Requirement:
Write out the whole listing word for word.

Data provided:

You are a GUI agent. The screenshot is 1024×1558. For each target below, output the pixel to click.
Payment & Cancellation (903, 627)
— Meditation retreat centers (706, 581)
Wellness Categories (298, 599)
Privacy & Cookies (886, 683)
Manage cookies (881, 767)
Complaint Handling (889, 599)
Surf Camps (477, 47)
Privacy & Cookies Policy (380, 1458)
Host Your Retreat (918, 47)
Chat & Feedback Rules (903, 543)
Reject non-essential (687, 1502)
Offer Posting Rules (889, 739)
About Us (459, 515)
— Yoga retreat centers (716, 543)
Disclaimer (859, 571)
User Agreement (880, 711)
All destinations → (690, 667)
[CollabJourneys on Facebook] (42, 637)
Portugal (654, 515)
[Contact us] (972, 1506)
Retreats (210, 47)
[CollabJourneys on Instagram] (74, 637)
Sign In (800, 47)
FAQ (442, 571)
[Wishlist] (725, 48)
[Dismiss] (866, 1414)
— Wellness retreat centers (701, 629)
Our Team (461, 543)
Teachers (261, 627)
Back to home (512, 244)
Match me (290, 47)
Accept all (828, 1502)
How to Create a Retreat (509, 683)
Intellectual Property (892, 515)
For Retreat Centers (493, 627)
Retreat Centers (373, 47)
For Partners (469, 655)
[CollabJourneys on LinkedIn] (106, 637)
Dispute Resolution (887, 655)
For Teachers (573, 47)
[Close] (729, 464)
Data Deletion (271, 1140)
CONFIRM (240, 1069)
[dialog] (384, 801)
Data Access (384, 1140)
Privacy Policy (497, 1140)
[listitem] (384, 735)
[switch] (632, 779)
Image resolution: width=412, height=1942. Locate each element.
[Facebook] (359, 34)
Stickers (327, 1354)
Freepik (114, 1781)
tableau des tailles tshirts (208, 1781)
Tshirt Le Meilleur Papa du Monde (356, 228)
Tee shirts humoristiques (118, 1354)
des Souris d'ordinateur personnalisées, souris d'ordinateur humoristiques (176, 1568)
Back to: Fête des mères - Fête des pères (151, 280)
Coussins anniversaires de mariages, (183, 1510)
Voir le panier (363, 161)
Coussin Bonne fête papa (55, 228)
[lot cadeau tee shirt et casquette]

Answer box:
You are a GUI agent. The screenshot is 1024×1558. For each target below, output the pixel to click.
Payment & Cancellation (903, 627)
— Meditation retreat centers (706, 581)
Wellness Categories (298, 599)
Privacy & Cookies (886, 683)
Manage cookies (881, 767)
Complaint Handling (889, 599)
Surf Camps (477, 47)
Privacy & Cookies Policy (380, 1458)
Host Your Retreat (918, 47)
Chat & Feedback Rules (903, 543)
Reject non-essential (687, 1502)
Offer Posting Rules (889, 739)
About Us (459, 515)
— Yoga retreat centers (716, 543)
Disclaimer (859, 571)
User Agreement (880, 711)
All destinations → (690, 667)
[CollabJourneys on Facebook] (42, 637)
Portugal (654, 515)
[Contact us] (972, 1506)
Retreats (210, 47)
[CollabJourneys on Instagram] (74, 637)
Sign In (800, 47)
FAQ (442, 571)
[Wishlist] (725, 48)
[Dismiss] (866, 1414)
— Wellness retreat centers (701, 629)
Our Team (461, 543)
Teachers (261, 627)
Back to home (512, 244)
Match me (290, 47)
Accept all (828, 1502)
How to Create a Retreat (509, 683)
Intellectual Property (892, 515)
For Retreat Centers (493, 627)
Retreat Centers (373, 47)
For Partners (469, 655)
[CollabJourneys on LinkedIn] (106, 637)
Dispute Resolution (887, 655)
For Teachers (573, 47)
[Close] (729, 464)
Data Deletion (271, 1140)
CONFIRM (240, 1069)
[dialog] (384, 801)
Data Access (384, 1140)
Privacy Policy (497, 1140)
[listitem] (384, 735)
[switch] (632, 779)
Image resolution: width=412, height=1942. Locate each element.
[Facebook] (359, 34)
Stickers (327, 1354)
Freepik (114, 1781)
tableau des tailles tshirts (208, 1781)
Tshirt Le Meilleur Papa du Monde (356, 228)
Tee shirts humoristiques (118, 1354)
des Souris d'ordinateur personnalisées, souris d'ordinateur humoristiques (176, 1568)
Back to: Fête des mères - Fête des pères (151, 280)
Coussins anniversaires de mariages, (183, 1510)
Voir le panier (363, 161)
Coussin Bonne fête papa (55, 228)
[lot cadeau tee shirt et casquette]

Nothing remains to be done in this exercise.